What follows is a set of records. Repeat every one of them exactly.

##### PROVIDED MATERIAL

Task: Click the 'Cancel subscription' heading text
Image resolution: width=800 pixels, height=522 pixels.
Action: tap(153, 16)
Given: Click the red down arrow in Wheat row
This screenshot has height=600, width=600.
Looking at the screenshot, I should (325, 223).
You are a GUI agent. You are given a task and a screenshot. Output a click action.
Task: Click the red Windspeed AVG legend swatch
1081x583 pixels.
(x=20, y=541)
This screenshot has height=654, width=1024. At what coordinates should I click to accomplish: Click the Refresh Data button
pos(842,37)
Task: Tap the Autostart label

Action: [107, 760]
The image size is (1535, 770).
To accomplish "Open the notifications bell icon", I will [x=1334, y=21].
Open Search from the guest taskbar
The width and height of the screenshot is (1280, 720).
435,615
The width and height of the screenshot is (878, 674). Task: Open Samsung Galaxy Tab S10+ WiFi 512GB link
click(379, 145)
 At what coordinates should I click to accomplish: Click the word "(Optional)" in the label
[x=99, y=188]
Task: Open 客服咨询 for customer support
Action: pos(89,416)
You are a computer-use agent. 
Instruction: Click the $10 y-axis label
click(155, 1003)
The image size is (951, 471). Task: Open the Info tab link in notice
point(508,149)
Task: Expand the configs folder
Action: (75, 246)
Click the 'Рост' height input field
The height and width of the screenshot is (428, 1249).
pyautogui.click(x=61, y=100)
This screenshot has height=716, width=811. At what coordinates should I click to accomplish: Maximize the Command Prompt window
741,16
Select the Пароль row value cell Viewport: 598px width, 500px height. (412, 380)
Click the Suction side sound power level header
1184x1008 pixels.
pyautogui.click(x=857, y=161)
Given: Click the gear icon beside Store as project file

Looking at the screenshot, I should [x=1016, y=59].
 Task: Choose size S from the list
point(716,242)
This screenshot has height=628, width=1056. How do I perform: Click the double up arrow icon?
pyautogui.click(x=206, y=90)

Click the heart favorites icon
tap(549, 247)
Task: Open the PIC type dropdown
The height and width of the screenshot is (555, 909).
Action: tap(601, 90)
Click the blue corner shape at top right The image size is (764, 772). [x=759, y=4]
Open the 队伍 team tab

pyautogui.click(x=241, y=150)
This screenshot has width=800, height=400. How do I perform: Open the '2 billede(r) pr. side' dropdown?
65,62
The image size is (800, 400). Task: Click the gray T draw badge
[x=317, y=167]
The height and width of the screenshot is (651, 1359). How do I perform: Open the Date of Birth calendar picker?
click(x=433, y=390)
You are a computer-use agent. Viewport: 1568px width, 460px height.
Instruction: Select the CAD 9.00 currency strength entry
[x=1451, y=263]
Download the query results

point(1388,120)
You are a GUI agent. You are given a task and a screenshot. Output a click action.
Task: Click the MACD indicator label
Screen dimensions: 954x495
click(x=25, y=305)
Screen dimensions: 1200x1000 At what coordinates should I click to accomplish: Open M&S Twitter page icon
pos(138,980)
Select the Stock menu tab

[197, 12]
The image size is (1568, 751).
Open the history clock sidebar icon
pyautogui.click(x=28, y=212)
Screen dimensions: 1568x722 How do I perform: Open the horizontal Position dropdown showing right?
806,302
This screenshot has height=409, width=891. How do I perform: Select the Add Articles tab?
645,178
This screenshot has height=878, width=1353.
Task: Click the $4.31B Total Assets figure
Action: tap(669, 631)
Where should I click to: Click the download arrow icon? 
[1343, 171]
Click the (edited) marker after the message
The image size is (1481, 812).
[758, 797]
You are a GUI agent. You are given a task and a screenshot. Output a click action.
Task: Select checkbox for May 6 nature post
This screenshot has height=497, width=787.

##########

- **THE COMPLETED TASK**:
Task: Click the 'Cancel subscription' heading text
Image resolution: width=800 pixels, height=522 pixels.
Action: tap(153, 16)
Given: Click the red down arrow in Wheat row
This screenshot has height=600, width=600.
Looking at the screenshot, I should (325, 223).
You are a GUI agent. You are given a task and a screenshot. Output a click action.
Task: Click the red Windspeed AVG legend swatch
1081x583 pixels.
(x=20, y=541)
This screenshot has height=654, width=1024. At what coordinates should I click to accomplish: Click the Refresh Data button
pos(842,37)
Task: Tap the Autostart label

Action: [107, 760]
The image size is (1535, 770).
To accomplish "Open the notifications bell icon", I will [x=1334, y=21].
Open Search from the guest taskbar
The width and height of the screenshot is (1280, 720).
435,615
The width and height of the screenshot is (878, 674). Task: Open Samsung Galaxy Tab S10+ WiFi 512GB link
click(379, 145)
 At what coordinates should I click to accomplish: Click the word "(Optional)" in the label
[x=99, y=188]
Task: Open 客服咨询 for customer support
Action: pos(89,416)
You are a computer-use agent. 
Instruction: Click the $10 y-axis label
click(155, 1003)
The image size is (951, 471). Task: Open the Info tab link in notice
point(508,149)
Task: Expand the configs folder
Action: (75, 246)
Click the 'Рост' height input field
The height and width of the screenshot is (428, 1249).
pyautogui.click(x=61, y=100)
This screenshot has height=716, width=811. At what coordinates should I click to accomplish: Maximize the Command Prompt window
741,16
Select the Пароль row value cell Viewport: 598px width, 500px height. (412, 380)
Click the Suction side sound power level header
1184x1008 pixels.
pyautogui.click(x=857, y=161)
Given: Click the gear icon beside Store as project file

Looking at the screenshot, I should [x=1016, y=59].
 Task: Choose size S from the list
point(716,242)
This screenshot has height=628, width=1056. How do I perform: Click the double up arrow icon?
pyautogui.click(x=206, y=90)

Click the heart favorites icon
tap(549, 247)
Task: Open the PIC type dropdown
The height and width of the screenshot is (555, 909).
Action: tap(601, 90)
Click the blue corner shape at top right The image size is (764, 772). [x=759, y=4]
Open the 队伍 team tab

pyautogui.click(x=241, y=150)
This screenshot has width=800, height=400. How do I perform: Open the '2 billede(r) pr. side' dropdown?
65,62
The image size is (800, 400). Task: Click the gray T draw badge
[x=317, y=167]
The height and width of the screenshot is (651, 1359). How do I perform: Open the Date of Birth calendar picker?
click(x=433, y=390)
You are a computer-use agent. Viewport: 1568px width, 460px height.
Instruction: Select the CAD 9.00 currency strength entry
[x=1451, y=263]
Download the query results

point(1388,120)
You are a GUI agent. You are given a task and a screenshot. Output a click action.
Task: Click the MACD indicator label
Screen dimensions: 954x495
click(x=25, y=305)
Screen dimensions: 1200x1000 At what coordinates should I click to accomplish: Open M&S Twitter page icon
pos(138,980)
Select the Stock menu tab

[197, 12]
The image size is (1568, 751).
Open the history clock sidebar icon
pyautogui.click(x=28, y=212)
Screen dimensions: 1568x722 How do I perform: Open the horizontal Position dropdown showing right?
806,302
This screenshot has height=409, width=891. How do I perform: Select the Add Articles tab?
645,178
This screenshot has height=878, width=1353.
Task: Click the $4.31B Total Assets figure
Action: tap(669, 631)
Where should I click to: Click the download arrow icon? 
[1343, 171]
Click the (edited) marker after the message
The image size is (1481, 812).
[758, 797]
You are a GUI agent. You are given a task and a screenshot. Output a click action.
Task: Select checkbox for May 6 nature post
This screenshot has height=497, width=787.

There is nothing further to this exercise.